当日は「木曽義仲と埴生の八幡宮 ―歴史遺産を未来に活かす―」のサブタイトルで
幅広く様々な角度からのお話を伺いました。
宮司の史実や史跡に基づく推測は大変興味深く、新たな発見もありました。
埴生護国八幡宮は倶利伽羅合戦で木曽義仲が戦勝を祈願したことで有名な古社です。
養老2年(718)に宇佐八幡宮の分霊を勧請したのがはじまりとされ、その後、武田信玄、佐々成政などの戦国武将からの信仰が篤く
数々の寄進を受け、江戸時代に、加賀藩の祈願社となりました。
「護国」は凶作が続いたおり、加賀藩二代目藩主前田利長が埴生八幡宮に祈願し、この尊号を奉ったそうです。
宮司は講演の中で、なぜ、埴生護国八幡宮は加賀藩に手厚く保護されてきたのか?という問いの答えとして
「埴生護国八幡宮が交通の要所にあり、金沢城から鬼門に位置するからであろう。」と推測されました。
加賀藩は金沢城の鬼門に小松天満宮を造営しましたが埴生護国八幡宮もほぼ鬼門に位置しているそうです。
現在、国指定重要文化財となっている社殿(本殿、釣殿、拝殿・幣殿)は大正13年に一時、国宝に指定されたそうです。
桃山から江戸初期の様式を残した本殿は前田利長(加賀藩二代藩主・高岡の祖 )からの寄進であり、釣殿は同じく利長の病気平癒を祈
願して寄進されたのもです。
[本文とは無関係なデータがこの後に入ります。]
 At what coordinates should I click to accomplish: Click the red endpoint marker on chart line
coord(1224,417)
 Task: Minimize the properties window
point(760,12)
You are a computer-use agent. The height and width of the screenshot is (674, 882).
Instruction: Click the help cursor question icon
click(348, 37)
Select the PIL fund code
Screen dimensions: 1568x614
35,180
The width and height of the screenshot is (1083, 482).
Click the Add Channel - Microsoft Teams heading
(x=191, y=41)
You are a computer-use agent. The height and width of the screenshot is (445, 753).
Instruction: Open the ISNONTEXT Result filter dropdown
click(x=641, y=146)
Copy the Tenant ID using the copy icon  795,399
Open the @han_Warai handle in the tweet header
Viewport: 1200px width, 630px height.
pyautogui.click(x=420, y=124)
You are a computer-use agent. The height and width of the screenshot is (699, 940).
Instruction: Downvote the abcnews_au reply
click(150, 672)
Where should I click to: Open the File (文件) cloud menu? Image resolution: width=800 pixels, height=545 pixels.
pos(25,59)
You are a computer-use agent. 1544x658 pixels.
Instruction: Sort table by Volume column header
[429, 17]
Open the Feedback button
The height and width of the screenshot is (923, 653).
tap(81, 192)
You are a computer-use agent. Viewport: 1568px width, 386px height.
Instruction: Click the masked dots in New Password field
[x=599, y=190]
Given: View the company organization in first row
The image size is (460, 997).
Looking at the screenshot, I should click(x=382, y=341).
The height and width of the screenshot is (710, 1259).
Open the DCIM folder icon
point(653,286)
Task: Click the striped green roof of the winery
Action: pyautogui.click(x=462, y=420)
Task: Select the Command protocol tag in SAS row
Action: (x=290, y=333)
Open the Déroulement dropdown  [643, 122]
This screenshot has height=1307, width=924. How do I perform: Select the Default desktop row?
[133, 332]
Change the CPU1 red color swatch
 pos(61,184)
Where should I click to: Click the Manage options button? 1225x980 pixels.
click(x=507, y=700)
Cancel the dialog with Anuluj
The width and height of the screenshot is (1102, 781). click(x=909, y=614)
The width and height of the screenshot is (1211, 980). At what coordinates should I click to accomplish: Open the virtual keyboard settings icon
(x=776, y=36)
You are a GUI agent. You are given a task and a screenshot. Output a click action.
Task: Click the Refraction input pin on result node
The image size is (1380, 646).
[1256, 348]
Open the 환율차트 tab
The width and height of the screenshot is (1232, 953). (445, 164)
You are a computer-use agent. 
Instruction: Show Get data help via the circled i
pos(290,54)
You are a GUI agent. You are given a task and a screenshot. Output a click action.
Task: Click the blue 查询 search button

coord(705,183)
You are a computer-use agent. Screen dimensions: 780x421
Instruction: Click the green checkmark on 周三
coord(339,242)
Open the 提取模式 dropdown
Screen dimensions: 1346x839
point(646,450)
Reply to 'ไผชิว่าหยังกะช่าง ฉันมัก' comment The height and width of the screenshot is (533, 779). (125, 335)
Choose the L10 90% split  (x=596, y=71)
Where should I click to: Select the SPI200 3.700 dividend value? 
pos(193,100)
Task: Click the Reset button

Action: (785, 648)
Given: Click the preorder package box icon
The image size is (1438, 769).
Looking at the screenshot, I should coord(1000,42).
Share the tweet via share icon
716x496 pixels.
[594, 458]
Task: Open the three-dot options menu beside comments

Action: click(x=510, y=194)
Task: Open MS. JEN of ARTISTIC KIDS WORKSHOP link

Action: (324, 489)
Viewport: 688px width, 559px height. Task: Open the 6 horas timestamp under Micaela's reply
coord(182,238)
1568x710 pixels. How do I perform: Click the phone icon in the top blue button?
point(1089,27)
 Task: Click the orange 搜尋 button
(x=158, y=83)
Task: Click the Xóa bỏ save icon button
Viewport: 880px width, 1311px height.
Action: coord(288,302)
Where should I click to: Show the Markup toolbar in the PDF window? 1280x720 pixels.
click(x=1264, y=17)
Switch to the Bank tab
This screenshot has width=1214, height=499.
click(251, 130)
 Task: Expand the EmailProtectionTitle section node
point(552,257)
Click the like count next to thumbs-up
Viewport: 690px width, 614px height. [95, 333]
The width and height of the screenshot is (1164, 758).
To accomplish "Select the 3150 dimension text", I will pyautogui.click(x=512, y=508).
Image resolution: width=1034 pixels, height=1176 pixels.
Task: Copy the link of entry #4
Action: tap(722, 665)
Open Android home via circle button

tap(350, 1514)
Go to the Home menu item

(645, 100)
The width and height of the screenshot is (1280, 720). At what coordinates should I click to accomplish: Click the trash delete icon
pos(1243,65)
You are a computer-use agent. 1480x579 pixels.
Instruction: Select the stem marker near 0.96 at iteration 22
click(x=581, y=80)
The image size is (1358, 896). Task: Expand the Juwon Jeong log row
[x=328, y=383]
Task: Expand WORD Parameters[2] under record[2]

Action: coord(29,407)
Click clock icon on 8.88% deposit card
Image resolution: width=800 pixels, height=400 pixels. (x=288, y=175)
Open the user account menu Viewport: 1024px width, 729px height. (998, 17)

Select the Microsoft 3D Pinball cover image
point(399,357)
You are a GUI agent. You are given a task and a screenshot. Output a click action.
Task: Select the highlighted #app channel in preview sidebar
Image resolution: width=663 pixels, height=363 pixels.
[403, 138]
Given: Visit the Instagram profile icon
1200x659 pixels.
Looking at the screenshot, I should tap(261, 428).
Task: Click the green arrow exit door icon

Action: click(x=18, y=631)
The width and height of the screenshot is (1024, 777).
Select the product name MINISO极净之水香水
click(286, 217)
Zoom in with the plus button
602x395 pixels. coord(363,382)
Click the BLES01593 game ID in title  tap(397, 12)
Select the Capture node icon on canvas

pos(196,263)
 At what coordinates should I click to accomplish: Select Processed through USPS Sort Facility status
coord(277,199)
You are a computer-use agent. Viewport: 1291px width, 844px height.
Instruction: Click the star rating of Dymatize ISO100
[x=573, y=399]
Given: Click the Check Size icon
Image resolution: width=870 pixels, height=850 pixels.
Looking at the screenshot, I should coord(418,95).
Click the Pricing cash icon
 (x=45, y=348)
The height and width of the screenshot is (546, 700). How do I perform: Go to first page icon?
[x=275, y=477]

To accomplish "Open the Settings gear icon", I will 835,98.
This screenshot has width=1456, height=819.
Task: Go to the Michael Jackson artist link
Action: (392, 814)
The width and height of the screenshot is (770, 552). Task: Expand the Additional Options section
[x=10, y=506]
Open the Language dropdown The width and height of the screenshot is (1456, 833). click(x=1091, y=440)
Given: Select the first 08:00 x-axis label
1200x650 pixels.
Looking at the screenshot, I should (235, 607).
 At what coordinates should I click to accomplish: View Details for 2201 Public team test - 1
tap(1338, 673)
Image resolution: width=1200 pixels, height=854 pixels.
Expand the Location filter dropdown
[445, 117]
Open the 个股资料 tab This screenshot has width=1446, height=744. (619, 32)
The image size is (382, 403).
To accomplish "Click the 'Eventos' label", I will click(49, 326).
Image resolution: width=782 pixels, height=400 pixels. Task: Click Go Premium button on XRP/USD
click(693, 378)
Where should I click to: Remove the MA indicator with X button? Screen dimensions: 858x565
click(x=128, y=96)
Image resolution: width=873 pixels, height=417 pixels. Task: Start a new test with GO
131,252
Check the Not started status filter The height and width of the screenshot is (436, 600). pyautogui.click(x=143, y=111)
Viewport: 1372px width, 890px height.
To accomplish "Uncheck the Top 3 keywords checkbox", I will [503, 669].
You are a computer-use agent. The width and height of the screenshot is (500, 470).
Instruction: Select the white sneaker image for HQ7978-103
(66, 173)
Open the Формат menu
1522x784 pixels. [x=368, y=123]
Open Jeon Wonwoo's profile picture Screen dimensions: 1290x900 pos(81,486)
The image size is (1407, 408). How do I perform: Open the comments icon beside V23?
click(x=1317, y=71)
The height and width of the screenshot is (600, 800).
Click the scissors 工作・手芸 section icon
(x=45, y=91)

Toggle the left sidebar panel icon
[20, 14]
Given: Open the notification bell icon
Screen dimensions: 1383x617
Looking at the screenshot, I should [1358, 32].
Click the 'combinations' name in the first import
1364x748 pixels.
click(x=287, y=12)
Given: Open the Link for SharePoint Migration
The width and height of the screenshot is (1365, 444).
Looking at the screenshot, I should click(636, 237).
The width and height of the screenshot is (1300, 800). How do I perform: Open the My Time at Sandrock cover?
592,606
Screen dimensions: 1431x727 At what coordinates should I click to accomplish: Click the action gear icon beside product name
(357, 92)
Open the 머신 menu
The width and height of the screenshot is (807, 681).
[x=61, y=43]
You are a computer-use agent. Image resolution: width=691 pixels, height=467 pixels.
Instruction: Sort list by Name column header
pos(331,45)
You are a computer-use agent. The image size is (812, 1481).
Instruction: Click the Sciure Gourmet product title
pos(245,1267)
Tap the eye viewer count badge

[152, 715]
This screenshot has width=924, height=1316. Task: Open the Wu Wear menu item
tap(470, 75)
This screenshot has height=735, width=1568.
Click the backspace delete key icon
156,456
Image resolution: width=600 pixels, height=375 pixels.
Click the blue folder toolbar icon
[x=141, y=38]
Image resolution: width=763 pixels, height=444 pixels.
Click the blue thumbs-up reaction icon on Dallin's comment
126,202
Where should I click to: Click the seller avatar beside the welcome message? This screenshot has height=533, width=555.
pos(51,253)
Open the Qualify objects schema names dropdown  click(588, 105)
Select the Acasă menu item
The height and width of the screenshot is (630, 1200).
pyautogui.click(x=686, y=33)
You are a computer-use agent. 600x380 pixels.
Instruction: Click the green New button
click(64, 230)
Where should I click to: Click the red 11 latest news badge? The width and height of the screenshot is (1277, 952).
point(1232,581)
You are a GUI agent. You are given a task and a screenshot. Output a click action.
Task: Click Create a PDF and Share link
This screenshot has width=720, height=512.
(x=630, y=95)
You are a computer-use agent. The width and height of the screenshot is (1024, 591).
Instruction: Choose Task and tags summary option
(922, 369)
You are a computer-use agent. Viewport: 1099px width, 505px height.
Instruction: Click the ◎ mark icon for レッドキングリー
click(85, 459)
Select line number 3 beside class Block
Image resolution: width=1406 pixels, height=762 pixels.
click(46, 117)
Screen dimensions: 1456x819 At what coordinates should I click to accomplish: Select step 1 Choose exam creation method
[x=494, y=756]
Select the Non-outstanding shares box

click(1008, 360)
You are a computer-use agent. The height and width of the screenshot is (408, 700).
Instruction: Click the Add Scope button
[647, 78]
拝殿・幣殿は正保三年(1646)に改築寄進されています。
宮司は、「丁度この年が利長の33回忌にあたり利常(加賀藩三代藩主)が寄進したものではないか」と話されました。
108段ある石段の途中で社殿を仰ぐと、まず目に入ってくるのが拝殿正面、入母屋の屋根に金色に輝く前田家の家紋、梅鉢です。
前田家は菅原道真の末裔として、道真が愛した梅を家紋に使っています。
ところが、本殿向拝の蟇股には沢瀉(おもだか)をモチーフにした装飾が施されているそうです。
沢瀉は別名「勝ち草」といわれ武将が好んで家紋に使ったそうです。
宮司は「前田家は表向きは 《菅原道真=文》 に重きを置いていますという態度をとりつつ 《沢瀉(おもだか)=
武》 にみられるように実は文武両道を目指していたのでは」と推測されました。
本殿(左奥)
屋根には梅鉢の神紋・蟇股には沢瀉の装飾があります
宮司は歴史を活かした公園のマネージメントに携わっていらっしゃるとのこと。
また、秋には埴生を舞台としたイベントも予定されているそうです。